━━━ Given information

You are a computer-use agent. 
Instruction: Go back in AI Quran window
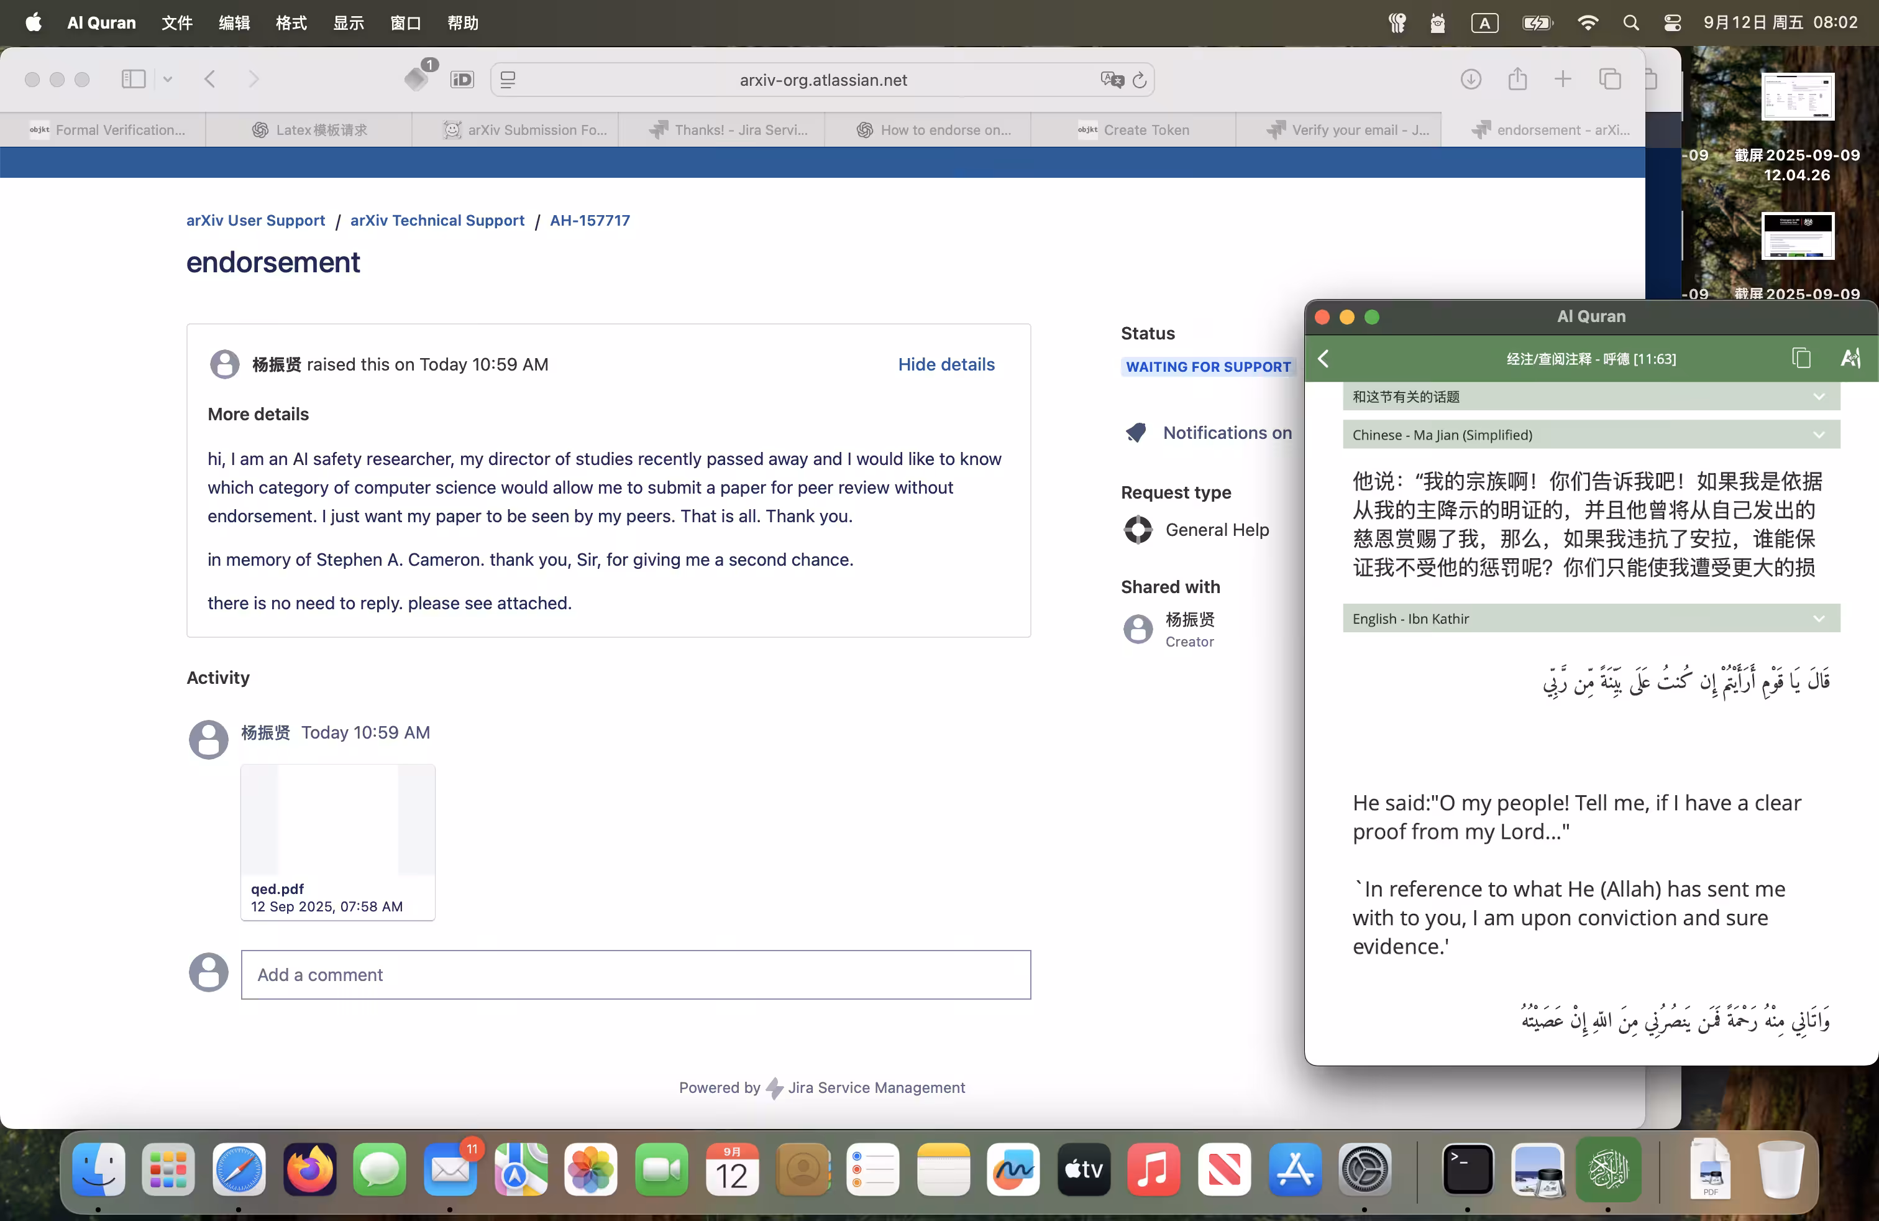[x=1324, y=359]
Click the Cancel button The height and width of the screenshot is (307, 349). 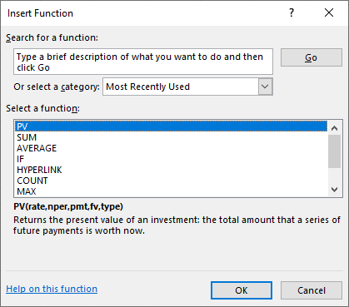312,290
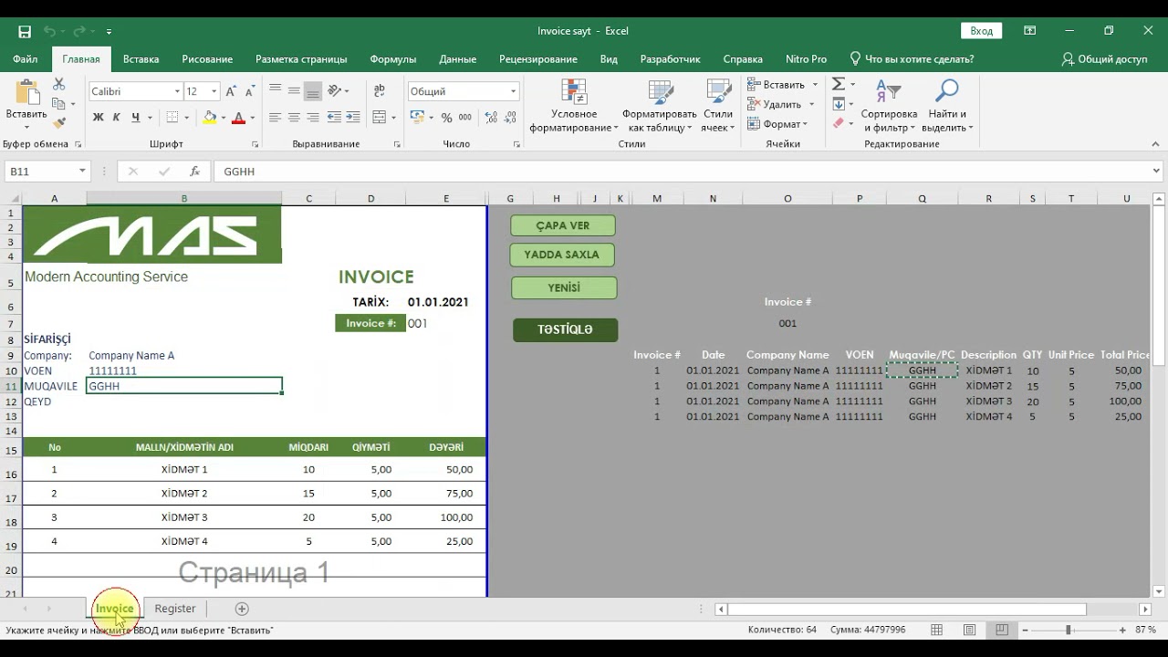Toggle Italic formatting (К)

(x=116, y=118)
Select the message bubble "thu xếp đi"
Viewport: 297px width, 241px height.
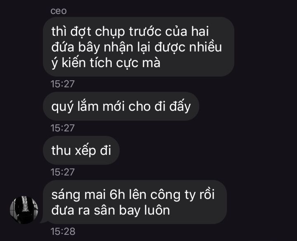point(81,150)
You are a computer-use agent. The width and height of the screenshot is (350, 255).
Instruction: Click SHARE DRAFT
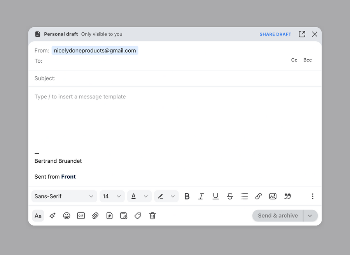point(275,34)
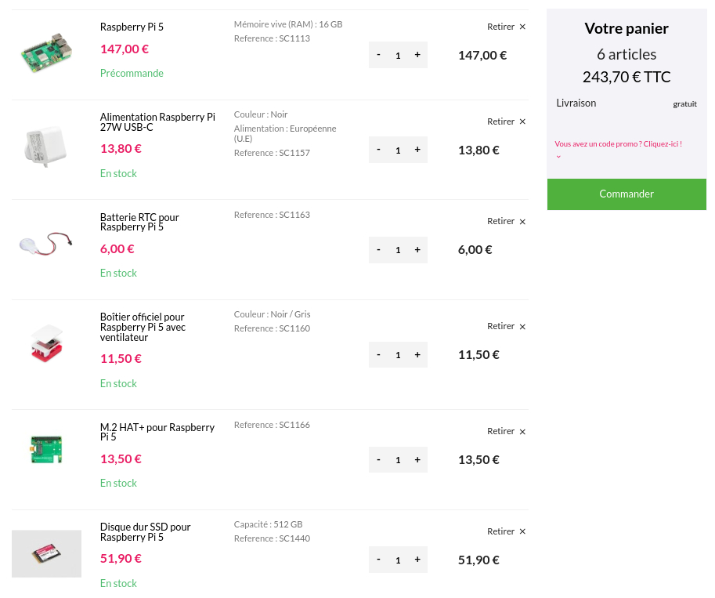Click the X icon for Disque dur SSD
This screenshot has height=598, width=715.
tap(522, 531)
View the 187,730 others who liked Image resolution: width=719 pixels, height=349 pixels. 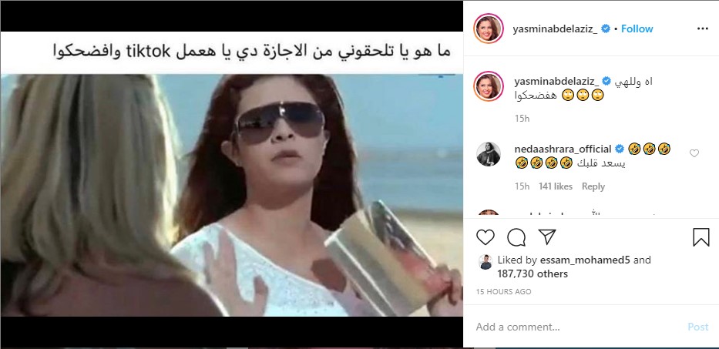(533, 274)
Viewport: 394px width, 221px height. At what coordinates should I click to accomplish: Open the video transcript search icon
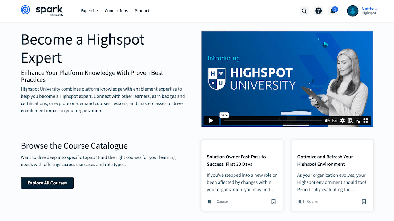pos(350,121)
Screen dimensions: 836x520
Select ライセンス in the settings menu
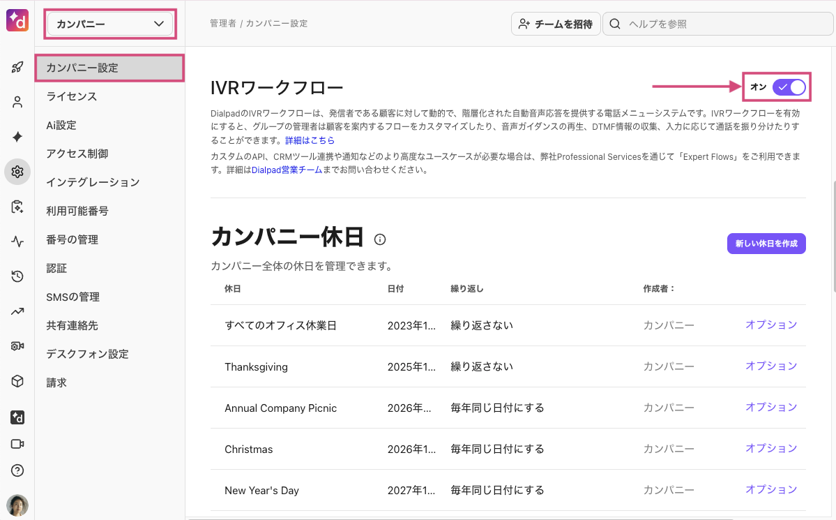[72, 96]
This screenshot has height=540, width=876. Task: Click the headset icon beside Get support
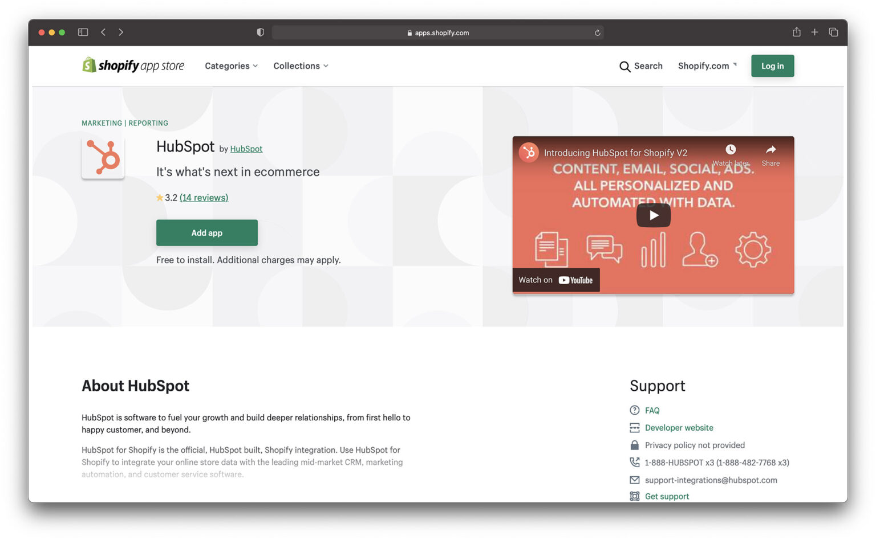635,496
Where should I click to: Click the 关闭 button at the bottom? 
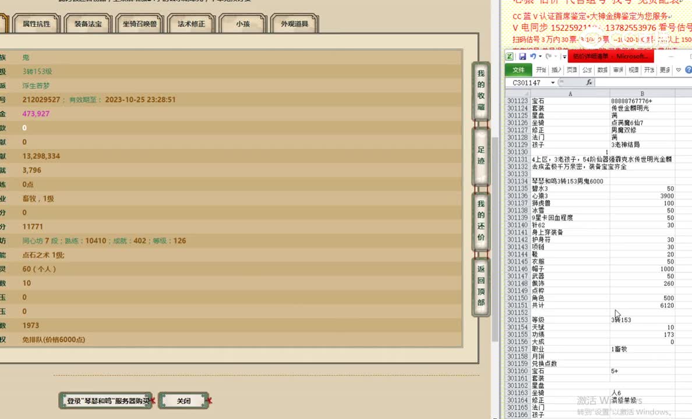pos(183,400)
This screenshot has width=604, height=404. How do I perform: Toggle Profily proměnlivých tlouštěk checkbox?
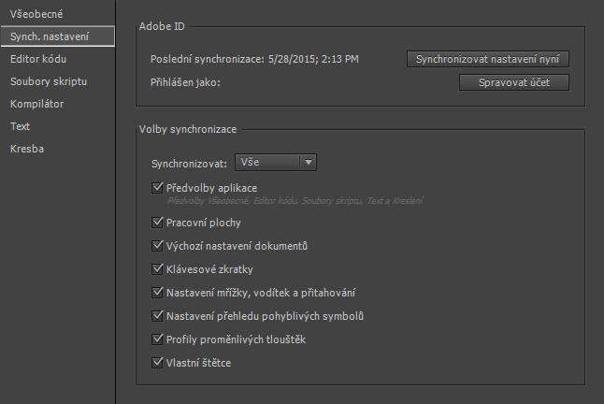(x=157, y=339)
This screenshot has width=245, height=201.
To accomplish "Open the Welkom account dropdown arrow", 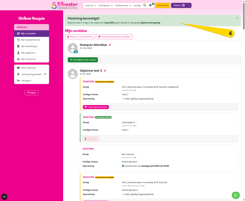I will tap(189, 5).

━━━━━━

§ What is expected
Copy out the lines of the records above in which the string "computer" appears.

§ Answer section
You are a computer-use agent. 
You are a computer-use agent. The width and height of the screenshot is (350, 255).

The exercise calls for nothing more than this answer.